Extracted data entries
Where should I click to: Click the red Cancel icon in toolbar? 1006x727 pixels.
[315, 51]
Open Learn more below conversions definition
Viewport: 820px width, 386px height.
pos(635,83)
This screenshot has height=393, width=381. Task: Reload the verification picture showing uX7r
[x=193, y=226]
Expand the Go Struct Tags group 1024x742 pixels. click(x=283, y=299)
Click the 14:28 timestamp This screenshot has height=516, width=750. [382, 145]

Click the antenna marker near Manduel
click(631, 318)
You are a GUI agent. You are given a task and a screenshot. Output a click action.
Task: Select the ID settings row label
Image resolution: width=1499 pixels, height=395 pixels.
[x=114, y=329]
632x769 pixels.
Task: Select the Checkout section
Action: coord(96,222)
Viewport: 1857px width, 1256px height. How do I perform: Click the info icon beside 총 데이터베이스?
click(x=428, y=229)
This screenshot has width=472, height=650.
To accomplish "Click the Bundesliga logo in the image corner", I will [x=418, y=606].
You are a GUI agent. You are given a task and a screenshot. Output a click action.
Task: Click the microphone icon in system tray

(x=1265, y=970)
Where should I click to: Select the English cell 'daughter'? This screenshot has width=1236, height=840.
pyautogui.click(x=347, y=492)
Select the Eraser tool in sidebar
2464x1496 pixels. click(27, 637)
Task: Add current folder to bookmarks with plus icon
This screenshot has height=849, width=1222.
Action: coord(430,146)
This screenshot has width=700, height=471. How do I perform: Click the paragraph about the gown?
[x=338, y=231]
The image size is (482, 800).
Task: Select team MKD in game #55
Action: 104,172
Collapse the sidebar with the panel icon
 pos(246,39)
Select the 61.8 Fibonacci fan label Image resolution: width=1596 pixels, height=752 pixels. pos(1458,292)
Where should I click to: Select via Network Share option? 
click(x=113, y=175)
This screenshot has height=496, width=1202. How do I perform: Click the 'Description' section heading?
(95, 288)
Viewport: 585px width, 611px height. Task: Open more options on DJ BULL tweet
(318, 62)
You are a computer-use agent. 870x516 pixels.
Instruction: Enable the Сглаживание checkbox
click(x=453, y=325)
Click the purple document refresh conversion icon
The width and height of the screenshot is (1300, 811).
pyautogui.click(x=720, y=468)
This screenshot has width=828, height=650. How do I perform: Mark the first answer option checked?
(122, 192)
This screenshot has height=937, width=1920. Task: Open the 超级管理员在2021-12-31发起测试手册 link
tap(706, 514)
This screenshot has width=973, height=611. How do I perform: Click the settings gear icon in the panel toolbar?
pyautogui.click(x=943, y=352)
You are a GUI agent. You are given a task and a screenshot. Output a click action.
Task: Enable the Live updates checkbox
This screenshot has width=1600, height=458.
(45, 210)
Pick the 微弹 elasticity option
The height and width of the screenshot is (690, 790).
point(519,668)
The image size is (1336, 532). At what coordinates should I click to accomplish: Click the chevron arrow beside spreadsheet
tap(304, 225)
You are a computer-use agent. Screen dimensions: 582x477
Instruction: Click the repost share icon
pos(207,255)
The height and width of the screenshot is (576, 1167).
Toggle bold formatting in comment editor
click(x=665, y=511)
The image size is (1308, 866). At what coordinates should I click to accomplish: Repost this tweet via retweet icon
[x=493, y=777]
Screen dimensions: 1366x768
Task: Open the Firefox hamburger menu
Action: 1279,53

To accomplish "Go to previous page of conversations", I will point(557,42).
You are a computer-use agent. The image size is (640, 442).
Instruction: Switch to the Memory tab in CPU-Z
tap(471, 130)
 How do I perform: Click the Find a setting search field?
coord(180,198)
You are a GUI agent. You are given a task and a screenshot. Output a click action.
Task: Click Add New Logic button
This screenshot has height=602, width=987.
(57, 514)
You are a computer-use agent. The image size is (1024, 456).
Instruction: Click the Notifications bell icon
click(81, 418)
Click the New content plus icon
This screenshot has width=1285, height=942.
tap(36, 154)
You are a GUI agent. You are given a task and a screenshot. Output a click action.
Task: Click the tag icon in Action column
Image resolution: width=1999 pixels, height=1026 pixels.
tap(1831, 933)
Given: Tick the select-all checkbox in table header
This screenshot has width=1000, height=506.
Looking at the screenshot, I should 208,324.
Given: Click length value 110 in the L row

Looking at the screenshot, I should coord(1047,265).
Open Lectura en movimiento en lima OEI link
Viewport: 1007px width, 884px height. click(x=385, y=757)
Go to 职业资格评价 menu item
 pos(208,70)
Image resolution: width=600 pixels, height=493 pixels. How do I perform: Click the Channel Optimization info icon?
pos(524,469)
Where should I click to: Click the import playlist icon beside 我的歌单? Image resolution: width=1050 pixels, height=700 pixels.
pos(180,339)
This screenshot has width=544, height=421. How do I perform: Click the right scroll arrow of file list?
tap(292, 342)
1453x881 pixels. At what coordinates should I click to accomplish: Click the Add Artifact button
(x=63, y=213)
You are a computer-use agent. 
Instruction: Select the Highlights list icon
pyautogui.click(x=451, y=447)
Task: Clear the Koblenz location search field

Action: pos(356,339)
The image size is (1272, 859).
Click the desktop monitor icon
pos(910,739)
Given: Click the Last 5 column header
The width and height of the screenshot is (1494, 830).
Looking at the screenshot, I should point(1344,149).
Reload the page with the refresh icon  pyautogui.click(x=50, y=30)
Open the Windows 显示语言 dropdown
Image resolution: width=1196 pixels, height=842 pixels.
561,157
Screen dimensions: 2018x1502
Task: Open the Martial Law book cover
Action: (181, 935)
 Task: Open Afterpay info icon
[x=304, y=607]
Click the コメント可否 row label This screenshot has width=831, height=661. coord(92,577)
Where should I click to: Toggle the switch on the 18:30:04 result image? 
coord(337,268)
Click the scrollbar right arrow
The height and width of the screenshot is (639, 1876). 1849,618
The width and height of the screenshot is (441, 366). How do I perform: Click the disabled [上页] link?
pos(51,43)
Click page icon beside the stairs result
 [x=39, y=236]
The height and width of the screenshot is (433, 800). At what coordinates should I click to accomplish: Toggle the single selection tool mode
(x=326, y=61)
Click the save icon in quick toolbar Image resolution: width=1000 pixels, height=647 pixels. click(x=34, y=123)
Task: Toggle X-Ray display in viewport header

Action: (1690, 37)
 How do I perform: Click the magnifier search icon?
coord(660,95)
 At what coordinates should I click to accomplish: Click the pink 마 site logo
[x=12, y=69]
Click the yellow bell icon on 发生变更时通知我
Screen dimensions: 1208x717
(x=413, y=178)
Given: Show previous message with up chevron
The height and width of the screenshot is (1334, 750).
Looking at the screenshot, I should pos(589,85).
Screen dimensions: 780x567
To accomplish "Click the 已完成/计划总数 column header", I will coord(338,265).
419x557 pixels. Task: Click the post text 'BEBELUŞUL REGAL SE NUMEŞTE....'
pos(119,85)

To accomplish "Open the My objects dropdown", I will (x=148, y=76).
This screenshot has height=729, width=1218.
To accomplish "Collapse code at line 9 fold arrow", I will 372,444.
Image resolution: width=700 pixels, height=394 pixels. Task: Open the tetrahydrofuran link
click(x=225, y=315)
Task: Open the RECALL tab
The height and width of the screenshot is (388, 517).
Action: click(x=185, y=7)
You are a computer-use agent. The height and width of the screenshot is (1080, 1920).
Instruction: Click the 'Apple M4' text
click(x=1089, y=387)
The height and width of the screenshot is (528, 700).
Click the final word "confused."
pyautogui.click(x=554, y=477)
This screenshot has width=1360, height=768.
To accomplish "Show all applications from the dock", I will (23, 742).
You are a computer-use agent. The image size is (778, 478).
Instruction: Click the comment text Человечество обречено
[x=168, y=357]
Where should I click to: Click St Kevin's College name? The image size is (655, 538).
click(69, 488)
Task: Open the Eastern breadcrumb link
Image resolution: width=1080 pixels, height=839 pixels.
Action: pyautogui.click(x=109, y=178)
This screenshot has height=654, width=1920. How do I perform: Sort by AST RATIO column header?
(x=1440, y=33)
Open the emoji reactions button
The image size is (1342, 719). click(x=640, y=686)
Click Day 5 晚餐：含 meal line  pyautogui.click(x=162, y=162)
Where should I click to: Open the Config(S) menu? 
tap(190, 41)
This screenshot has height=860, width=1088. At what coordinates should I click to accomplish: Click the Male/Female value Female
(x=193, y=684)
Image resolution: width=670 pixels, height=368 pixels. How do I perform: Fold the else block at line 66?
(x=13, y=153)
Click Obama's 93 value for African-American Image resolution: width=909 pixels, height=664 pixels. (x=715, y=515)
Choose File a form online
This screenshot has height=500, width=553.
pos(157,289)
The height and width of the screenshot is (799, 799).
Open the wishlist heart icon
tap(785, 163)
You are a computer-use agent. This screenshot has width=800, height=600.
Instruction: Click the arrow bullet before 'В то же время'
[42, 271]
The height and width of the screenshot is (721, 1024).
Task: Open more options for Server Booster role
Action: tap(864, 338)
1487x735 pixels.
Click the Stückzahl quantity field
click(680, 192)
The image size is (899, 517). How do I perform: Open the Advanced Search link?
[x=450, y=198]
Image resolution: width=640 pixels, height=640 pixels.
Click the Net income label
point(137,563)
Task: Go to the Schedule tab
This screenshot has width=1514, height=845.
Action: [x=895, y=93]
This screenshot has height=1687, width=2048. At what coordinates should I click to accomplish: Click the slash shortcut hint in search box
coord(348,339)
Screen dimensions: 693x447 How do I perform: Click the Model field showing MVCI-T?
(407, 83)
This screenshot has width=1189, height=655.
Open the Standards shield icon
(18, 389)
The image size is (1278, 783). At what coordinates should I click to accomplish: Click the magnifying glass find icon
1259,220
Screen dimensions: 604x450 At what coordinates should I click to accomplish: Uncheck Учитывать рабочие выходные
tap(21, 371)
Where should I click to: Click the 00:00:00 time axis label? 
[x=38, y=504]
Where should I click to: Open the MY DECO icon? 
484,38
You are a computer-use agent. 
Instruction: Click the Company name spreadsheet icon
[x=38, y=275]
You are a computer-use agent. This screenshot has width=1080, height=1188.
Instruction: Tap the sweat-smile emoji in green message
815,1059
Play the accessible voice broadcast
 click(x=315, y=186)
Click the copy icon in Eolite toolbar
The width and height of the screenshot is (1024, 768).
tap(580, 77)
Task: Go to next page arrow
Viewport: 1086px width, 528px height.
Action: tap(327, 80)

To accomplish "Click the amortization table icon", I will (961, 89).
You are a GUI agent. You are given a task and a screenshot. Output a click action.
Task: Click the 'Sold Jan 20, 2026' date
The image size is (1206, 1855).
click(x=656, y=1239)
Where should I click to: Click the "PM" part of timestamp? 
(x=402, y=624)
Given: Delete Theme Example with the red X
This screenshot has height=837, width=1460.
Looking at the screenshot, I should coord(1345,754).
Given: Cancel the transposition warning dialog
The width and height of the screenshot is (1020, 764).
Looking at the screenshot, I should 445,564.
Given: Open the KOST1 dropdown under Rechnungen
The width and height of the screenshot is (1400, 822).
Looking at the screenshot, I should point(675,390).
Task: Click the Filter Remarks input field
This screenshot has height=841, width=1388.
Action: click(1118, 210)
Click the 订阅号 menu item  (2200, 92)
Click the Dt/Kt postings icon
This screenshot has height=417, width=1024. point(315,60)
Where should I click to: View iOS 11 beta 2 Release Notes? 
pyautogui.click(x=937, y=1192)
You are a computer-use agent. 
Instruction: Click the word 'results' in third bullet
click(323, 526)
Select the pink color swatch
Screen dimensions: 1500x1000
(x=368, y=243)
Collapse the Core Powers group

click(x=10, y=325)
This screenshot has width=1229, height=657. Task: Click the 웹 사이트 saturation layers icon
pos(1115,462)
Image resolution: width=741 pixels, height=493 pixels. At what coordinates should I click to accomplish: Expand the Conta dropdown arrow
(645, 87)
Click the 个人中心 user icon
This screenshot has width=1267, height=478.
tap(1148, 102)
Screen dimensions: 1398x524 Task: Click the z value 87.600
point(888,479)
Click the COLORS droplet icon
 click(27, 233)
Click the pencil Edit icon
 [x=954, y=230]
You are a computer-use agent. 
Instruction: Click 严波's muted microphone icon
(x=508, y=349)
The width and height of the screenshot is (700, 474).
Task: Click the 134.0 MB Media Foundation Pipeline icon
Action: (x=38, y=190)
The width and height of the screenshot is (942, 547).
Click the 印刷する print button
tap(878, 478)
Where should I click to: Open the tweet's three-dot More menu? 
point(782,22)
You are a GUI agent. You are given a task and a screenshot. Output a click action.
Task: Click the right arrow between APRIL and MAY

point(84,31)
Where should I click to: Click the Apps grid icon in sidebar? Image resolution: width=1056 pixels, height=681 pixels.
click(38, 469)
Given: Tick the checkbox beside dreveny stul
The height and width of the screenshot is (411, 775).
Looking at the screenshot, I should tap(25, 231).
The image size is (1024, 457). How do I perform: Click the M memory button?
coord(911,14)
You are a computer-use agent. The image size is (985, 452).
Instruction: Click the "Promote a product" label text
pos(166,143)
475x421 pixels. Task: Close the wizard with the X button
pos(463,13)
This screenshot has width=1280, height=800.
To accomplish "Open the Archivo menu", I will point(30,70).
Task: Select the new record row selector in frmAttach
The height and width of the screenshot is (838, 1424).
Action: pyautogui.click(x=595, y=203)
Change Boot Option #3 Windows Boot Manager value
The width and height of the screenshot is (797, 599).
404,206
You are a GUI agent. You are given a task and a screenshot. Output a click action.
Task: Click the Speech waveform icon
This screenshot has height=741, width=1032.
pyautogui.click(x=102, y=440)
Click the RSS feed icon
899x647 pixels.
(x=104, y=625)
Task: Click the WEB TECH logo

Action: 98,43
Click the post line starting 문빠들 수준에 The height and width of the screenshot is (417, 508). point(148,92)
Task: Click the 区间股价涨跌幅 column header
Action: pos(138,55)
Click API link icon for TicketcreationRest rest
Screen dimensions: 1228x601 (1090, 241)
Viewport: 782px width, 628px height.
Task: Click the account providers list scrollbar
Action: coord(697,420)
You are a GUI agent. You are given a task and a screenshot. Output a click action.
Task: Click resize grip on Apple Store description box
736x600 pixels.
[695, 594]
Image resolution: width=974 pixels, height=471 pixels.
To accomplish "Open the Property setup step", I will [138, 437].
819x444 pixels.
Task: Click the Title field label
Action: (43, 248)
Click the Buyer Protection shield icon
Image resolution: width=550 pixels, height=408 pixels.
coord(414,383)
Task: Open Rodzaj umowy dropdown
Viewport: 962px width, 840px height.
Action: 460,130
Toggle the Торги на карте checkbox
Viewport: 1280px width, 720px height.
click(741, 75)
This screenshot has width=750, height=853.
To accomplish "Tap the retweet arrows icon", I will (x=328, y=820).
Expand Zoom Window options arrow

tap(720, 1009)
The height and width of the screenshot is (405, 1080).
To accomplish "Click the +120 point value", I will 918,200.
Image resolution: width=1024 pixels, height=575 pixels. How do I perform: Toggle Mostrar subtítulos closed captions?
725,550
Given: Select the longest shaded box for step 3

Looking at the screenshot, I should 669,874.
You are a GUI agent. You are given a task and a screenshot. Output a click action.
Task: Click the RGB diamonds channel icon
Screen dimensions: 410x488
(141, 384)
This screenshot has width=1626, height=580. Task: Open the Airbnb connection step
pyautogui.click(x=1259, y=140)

_About this task:_
Reproduce exactly the entries above, limited to the lines from the one with "Toggle the Торги на карте checkbox" through the one with "The height and width of the screenshot is (405, 1080).", both included.

_Written response:_
Toggle the Торги на карте checkbox
Viewport: 1280px width, 720px height.
click(741, 75)
This screenshot has width=750, height=853.
To accomplish "Tap the retweet arrows icon", I will (x=328, y=820).
Expand Zoom Window options arrow

tap(720, 1009)
The height and width of the screenshot is (405, 1080).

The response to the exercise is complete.